Population Biobanks Link Genetic, Demographic, and Trait Information

Population Biobanks

Population biobanks are critical tools in health research that consist of large collections of genetic data and biological samples linked with participants’ demographic, health, and trait information, often through their electronic health records. Biobanks are usually meant to reflect the general public and are not constructed to represent a particular trait or disease, as might be the case in a GWAS cohort. They are meant to serve as a shared resource for multiple independent studies and researchers (Fig. 14).

Figure 14. Diagram of a biobank research system, comprising participants, primary researchers, the biobank, and secondary researchers.

Figure 14. Diagram of a biobank research system, comprising participants, primary researchers, the biobank, and secondary researchers. Participants are recruited, often through local clinics and doctors but sometimes directly from the biobank, to provide biological samples and health information—including ongoing access to electronic health records. The data are collected, curated, and analyzed as a collective. Secondary researchers, who may not have direct access to patients or participants, can request data and analyses from the biobank after receiving permission from oversight organizations.

Participants in the biobank often give broad consent during the sample collection for their data to be used by multiple studies and researchers focused on health and disease. Participants are not asked to consent to non-research use, such as access for marketing or law enforcement purposes.

Population biobanks may be part of a national project linked to a national health service, or they may be part of an institutional effort led by a large hospital network or commercial group. For example, the United States initiated a national biobank effort in 2015 called All of Us, led by the National Institutes of Health.[1] The effort aims to collect health and genetic data from one diverse million participants across the United States to facilitate research and personalized medicine. As of 2024, All of Us has already fully enrolled over 500,000 participants. Similar projects include the UK Biobank, which has data from over 500,000 participants in the United Kingdom’s national health care system,[2] and deCODE Genetics, which is funded by a commercial pharmaceutical company.[3]

The types of data within population biobanks varies and may change over time. For example, the genetic data collected for All of Us includes both genome-wide genotype data and whole-genome sequence data. The UK Biobank began with genome-wide genotype data and is now collecting whole-genome sequence data.
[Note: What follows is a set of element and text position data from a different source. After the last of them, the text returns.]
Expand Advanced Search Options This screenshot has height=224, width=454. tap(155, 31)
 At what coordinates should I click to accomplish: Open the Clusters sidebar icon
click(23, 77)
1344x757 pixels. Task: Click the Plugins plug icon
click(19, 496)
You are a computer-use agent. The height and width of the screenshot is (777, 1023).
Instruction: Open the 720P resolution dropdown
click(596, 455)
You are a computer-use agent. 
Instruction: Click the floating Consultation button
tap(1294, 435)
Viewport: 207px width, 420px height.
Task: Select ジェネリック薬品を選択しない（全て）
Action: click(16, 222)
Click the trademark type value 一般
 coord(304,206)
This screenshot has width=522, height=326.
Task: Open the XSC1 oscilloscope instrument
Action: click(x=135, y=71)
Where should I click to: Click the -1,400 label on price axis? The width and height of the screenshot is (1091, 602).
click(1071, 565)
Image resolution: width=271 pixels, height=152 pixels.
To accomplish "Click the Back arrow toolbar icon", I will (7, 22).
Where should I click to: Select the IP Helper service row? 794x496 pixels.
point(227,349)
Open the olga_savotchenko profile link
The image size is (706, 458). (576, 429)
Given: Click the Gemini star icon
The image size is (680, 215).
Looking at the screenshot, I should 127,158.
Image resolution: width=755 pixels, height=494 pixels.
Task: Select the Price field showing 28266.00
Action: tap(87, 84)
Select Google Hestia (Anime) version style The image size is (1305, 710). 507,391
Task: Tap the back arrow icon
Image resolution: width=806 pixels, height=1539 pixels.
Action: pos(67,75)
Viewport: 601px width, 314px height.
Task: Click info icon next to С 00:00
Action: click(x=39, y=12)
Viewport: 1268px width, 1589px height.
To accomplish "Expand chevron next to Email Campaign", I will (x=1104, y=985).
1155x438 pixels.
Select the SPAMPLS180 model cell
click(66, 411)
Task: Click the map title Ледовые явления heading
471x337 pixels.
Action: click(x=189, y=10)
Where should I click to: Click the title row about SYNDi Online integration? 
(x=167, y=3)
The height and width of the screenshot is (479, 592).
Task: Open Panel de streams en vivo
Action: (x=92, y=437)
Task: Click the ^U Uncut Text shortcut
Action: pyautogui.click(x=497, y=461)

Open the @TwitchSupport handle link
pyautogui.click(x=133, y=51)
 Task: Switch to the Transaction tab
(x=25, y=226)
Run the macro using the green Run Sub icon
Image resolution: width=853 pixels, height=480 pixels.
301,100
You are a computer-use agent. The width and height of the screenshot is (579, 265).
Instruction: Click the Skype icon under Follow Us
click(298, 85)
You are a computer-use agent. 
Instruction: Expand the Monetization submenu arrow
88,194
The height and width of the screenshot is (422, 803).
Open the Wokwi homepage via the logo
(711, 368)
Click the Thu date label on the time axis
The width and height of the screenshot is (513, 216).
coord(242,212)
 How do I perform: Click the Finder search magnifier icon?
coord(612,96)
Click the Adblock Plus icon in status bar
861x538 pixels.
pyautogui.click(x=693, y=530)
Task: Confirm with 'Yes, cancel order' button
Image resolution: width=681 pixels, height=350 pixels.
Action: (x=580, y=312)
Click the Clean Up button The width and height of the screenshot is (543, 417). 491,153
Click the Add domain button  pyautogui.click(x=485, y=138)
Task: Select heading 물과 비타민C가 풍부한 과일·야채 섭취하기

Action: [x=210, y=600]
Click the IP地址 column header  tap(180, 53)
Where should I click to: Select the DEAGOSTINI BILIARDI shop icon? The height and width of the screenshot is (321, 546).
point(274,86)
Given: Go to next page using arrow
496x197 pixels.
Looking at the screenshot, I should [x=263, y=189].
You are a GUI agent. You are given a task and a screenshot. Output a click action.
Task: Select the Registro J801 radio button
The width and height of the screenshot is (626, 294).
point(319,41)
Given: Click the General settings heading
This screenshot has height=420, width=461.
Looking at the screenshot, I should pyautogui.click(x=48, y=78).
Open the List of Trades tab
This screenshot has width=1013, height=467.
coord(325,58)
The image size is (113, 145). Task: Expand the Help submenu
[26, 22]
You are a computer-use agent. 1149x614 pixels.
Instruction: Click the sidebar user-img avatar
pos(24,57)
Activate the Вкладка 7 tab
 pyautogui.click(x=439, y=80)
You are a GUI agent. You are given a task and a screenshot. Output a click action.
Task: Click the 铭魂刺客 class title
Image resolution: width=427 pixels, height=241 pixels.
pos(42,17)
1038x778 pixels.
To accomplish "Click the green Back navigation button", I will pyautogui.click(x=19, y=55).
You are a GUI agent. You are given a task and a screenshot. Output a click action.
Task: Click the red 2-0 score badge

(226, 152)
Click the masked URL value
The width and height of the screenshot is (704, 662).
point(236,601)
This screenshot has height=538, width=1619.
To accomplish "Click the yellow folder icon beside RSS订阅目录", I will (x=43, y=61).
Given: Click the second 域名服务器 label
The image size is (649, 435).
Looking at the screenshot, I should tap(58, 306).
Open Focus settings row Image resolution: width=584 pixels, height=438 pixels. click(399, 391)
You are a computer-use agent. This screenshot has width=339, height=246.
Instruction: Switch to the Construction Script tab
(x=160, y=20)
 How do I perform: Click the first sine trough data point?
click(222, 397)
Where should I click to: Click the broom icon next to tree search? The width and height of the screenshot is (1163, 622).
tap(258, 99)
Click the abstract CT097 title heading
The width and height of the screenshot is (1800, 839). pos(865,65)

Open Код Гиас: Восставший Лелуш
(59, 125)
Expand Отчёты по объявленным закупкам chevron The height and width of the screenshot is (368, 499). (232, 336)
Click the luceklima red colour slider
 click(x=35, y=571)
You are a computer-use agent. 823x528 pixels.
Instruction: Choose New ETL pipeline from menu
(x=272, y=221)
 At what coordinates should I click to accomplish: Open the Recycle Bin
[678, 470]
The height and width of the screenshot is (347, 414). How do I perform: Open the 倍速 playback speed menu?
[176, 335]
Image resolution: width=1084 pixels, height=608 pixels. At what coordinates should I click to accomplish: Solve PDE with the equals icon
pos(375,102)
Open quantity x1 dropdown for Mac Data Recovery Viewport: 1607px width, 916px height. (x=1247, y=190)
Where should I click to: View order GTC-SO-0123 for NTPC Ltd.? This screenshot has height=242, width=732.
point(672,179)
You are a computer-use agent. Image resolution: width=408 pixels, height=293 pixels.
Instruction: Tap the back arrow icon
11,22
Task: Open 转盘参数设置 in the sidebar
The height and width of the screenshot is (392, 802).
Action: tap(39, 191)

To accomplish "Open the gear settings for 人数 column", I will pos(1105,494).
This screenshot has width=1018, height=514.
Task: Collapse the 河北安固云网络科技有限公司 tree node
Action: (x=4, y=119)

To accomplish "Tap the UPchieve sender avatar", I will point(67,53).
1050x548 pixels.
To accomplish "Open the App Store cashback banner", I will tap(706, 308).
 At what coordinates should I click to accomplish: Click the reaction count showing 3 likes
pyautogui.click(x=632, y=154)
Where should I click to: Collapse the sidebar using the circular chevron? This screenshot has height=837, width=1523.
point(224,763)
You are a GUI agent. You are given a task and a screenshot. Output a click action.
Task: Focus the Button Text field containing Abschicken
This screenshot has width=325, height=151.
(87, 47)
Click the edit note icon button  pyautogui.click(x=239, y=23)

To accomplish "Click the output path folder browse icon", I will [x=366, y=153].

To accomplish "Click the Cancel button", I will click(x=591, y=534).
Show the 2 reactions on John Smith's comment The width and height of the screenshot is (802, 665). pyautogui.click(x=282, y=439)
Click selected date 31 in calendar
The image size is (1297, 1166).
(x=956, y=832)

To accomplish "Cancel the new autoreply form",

The link between genetic data and health, demographic, and personal identifiable information makes population biobanks at high risk for participant reidentification, exposure, and discrimination. There is, however, strict oversight and gatekeeping to the biobank data, controlled by national health institutions that manage the biobank, IRBs at smaller institutional biobanks, and the research community.

Certificates of Confidentiality Protect Research-Participant Information

Large population biobanks and research databases contain genetic data linked with personal identifiable information, including names, dates of birth, residency, and highly sensitive information regarding health and behavior. These genetic databases can be a valuable and important tool in criminal investigations. However, researchers and others are concerned that the use of these databases to compare forensic DNA samples or link individuals with certain behaviors and traits may violate privacy and inhibit valuable research.[4] Certificates of Confidentiality seek to protect research-participant information.

But research databases and information about research participants are shielded from law enforcement searches and compelled disclosure by Certificates of Confidentiality (Certificates). Ever since the Comprehensive Drug Abuse Prevention and Control Act of 1970 and subsequent amendments, the Department of Health and Human Services (HHS) has issued Certificates to biomedical, behavioral, clinical, and other researchers.[5]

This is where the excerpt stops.